As such, in the usual case, where a query executes only the once, subtracting the compile time from the execution time should give the actual execution time.

In the cases with multiple execution, of course, this will be wrong.

Right now, I simply subtract the execution start from the execution end, and that’s the execution time.

You need to remember it includes compile time.

durations:perceived

This is the time from the query entering the WLM system, until the query completes - this is how long the user waits for their query to complete.

Note that it is possible for a query - with the same query ID, no less - to run more than once. I suspect in this case the times in the system tables for each run of the query are for that one query, and so the perceive time for the user is actually from the first query entering WLM, to the final run of the query completing.

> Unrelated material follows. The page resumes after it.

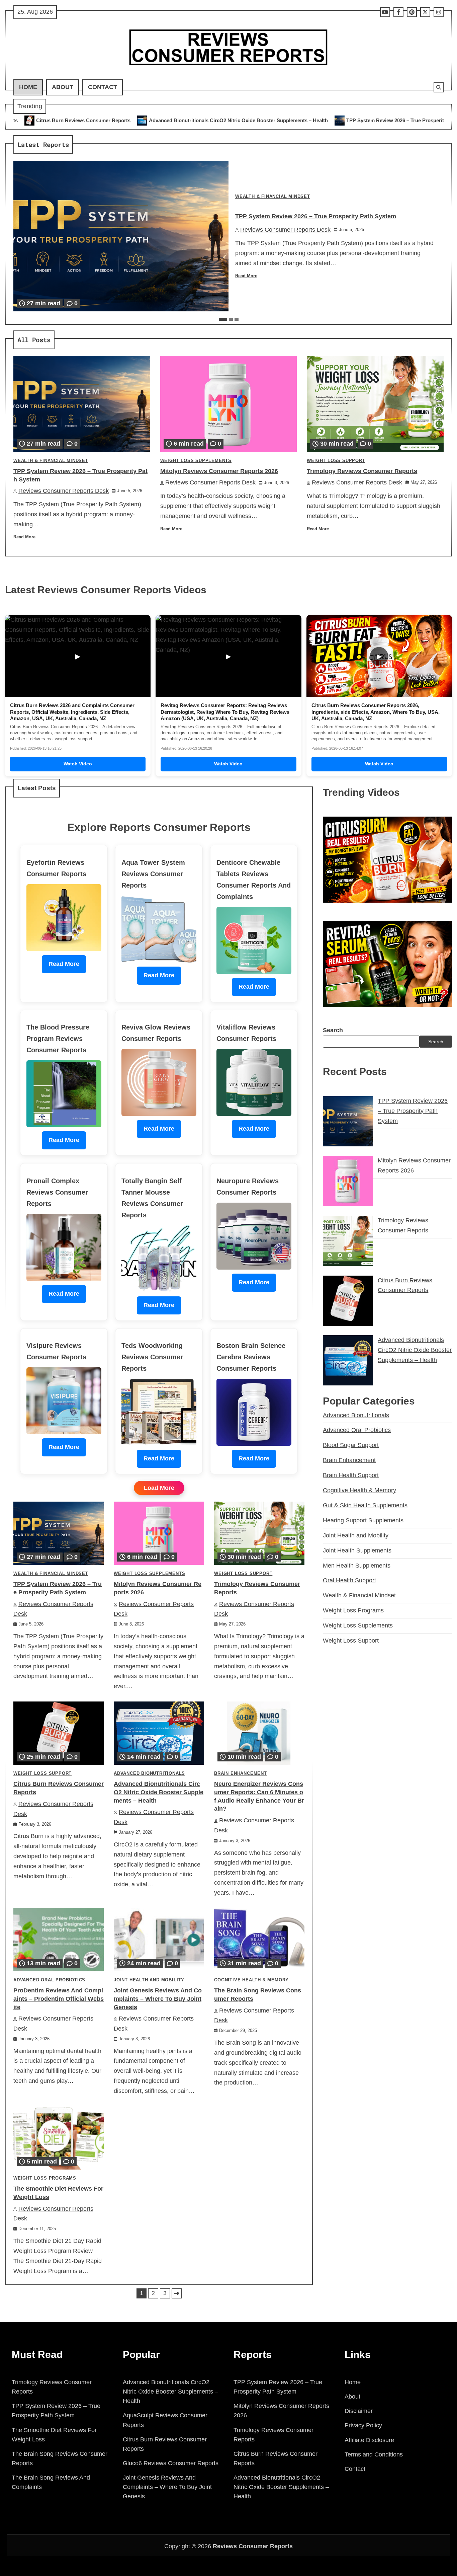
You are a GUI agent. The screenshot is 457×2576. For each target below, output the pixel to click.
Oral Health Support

Right now I do nothing about this - I look at only the current query.

i/o:bytes read:disk

This column then shows the total number of bytes read from disk, as best I can judge the types indicated in stl_scan.

i/o:bytes read:network

This column then shows the total number of bytes read from network, as best I can judge the types indicated in stl_scan.

Importantly, it only counts the receive side of network activity - the step is scan, after all, not broadcast, so we’re not counting bytes twice.

i/o:rows:inserted

The number of rows inserted into the table.

For tables with all distribution, this is the physical number of rows (i.e. one per node), not the logical number of rows.

i/o:rows:deleted

The number of rows deleted from the table.

For tables with all distribution, this is the physical number of rows (i.e. one per node), not the logical number of rows.

i/o:rows:returned

The number of rows returned from the leader node to the SQL client.

i/o:bytes processed:in memory

This column then shows the total number of bytes processed by the stl_aggr, stl_hash, stl_save, stl_sort and stl_unique steps, when running in memory rather than on disk.

i/o:bytes processed:on disk

This column then shows the total number of bytes processed by the stl_aggr, stl_hash, stl_save, stl_sort and stl_unique steps, when running on disk rather than in memory.

text

The query text, truncated at the 48 character mark.